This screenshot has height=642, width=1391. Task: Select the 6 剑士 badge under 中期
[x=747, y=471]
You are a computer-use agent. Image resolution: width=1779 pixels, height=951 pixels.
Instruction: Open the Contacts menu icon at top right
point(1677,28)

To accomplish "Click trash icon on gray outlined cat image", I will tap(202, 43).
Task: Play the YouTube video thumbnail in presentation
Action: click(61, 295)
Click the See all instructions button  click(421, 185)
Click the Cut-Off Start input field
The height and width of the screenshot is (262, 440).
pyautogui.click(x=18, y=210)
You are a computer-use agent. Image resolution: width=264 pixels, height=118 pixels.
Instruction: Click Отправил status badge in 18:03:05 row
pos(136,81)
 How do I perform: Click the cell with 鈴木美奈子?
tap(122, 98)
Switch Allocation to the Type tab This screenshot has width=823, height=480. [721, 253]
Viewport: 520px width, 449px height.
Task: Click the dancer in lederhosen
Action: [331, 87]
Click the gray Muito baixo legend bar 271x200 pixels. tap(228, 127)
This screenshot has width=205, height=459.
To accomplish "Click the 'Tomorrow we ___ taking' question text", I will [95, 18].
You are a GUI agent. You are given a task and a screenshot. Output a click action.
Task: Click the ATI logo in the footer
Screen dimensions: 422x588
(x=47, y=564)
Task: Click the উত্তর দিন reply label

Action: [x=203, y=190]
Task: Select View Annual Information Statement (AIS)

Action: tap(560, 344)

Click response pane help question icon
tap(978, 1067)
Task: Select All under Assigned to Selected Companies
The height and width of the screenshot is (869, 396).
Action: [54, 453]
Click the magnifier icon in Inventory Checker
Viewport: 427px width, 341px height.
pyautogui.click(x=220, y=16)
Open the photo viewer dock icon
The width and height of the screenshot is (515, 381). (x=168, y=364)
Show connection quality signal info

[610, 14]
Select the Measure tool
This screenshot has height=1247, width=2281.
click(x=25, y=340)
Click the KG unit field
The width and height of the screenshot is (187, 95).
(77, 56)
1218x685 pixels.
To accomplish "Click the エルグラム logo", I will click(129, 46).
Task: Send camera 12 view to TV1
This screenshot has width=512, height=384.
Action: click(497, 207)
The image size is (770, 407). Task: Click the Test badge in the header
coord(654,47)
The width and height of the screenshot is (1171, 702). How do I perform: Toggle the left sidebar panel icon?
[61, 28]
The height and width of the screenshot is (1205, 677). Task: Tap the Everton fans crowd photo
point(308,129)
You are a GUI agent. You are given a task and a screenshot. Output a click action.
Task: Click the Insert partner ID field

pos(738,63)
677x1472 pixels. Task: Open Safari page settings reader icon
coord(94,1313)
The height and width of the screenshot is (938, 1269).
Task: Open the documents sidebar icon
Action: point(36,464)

--- --- ---

Find each row above that contains the string "field", and copy every such row in full.

Finished answer:
Click the Cut-Off Start input field
Click the KG unit field
Task: Click the Insert partner ID field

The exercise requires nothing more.